Questa è la seconda opera di Mozart con cui mi trovo a “combattere” ma questa è, soprattutto, tutto Mozart.
Fiumi e fiumi di parole hanno sempre accompagnato le numerose edizioni teatrali, e non, de Il flauto magico; aggiungerne qualcuna in più e di tenore così sommesso non credo possa avere molta importanza.
Nel mio lavoro di proporre quello che l’opera ha suggerito al mio spirito, non ho assolutamente voluto vivisezionare questo straordinario capolavoro musicale per enumerare ed analizzare riposte o palesi simbologie e recondite semplificanze.
Non ho avuto neppure la pretesa di sottolineare “quel che Mozart volesse dire” o di interpretare ciò che la musica o il libretto dicono.

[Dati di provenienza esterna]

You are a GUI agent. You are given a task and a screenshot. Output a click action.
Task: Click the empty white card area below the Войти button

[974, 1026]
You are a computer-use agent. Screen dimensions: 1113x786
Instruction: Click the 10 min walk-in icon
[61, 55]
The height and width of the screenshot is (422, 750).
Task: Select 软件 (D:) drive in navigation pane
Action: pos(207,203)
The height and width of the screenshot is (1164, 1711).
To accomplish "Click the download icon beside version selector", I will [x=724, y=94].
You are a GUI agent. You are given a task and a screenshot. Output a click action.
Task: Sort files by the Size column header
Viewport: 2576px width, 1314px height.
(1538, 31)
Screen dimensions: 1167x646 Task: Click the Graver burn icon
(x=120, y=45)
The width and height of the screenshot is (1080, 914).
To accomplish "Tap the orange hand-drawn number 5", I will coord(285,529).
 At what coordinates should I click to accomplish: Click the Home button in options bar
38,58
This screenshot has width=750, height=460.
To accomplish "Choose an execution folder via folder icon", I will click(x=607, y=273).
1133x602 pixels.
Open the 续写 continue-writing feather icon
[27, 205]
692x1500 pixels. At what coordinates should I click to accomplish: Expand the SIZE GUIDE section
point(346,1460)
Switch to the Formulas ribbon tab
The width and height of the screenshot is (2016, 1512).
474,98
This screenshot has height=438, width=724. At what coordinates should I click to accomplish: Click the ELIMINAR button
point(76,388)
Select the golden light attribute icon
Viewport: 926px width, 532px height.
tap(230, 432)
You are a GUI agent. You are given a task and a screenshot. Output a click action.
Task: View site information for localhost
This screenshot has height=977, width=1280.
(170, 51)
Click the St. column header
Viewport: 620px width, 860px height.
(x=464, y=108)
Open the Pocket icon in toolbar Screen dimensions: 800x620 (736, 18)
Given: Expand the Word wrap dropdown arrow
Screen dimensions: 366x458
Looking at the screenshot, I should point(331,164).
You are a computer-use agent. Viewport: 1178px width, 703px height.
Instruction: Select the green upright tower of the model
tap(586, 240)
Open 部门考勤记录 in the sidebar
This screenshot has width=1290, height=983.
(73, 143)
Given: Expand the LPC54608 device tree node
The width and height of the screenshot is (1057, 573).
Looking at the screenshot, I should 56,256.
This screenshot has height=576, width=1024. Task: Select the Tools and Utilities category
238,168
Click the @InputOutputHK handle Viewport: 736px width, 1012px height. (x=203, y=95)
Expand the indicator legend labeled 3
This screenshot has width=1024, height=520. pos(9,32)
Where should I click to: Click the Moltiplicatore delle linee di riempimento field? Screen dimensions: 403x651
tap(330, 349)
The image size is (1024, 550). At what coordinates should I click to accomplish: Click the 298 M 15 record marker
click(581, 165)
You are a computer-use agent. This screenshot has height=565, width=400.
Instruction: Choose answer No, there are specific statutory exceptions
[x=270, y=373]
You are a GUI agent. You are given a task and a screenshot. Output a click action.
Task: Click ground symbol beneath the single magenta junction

Sono convinto fermamente che l’opera d’arte, o meglio, il bello, ci appaia sempre, e comunque, come un inscindibile insieme di intenzionalità e di casualità o, per dirla con l’intramontabile Aristotele, occorre avere sempre presente il come, il dove, il perché, il quando, e così via
Le categorie del teatro, insomma.
L’anno della composizione, il 1791, Schikaneder, il suo teatro popolare e il pubblico a cui si rivolgeva ma, soprattutto, Mozart e la cultura del tempo e la sua, in particolare, che abbracciava tutto come le origini dei singoli personaggi o le situazioni rintracciabili in racconti precedenti o coevi alla composizione del Flauto, l’aspetto iniziatico, la simbologia fiabesca, i miti dell’antico Egitto e del poeta Orfeo, i rituali massonici, tutto, proprio tutto rinasce e si trasfigura nella maturazione artistica ed umana di Mozart.
E’ proprio questo tutto che cerco di riportare sulla scena per trasformare in visivo ciò che la musica ha esaltato. Il luogo dell’azione, innanzitutto: un’alternanza di materiali lignei composti armonicamente con elementi pittorici che richiamano il teatro Barocco, quello in cui trovano luogo anche alcune macchine semplici tali da restituire il gusto popolare del pubblico per cui l’opera era nata.
In questa idea di fondo rientra il gioco cromatico dei costumi intesi ad accompagnare l’inno alla vita e all’amore che si sprigiona costantemente nel cammino di chi è iniziato, una sorta di dissoluzione prima della rigenerazione.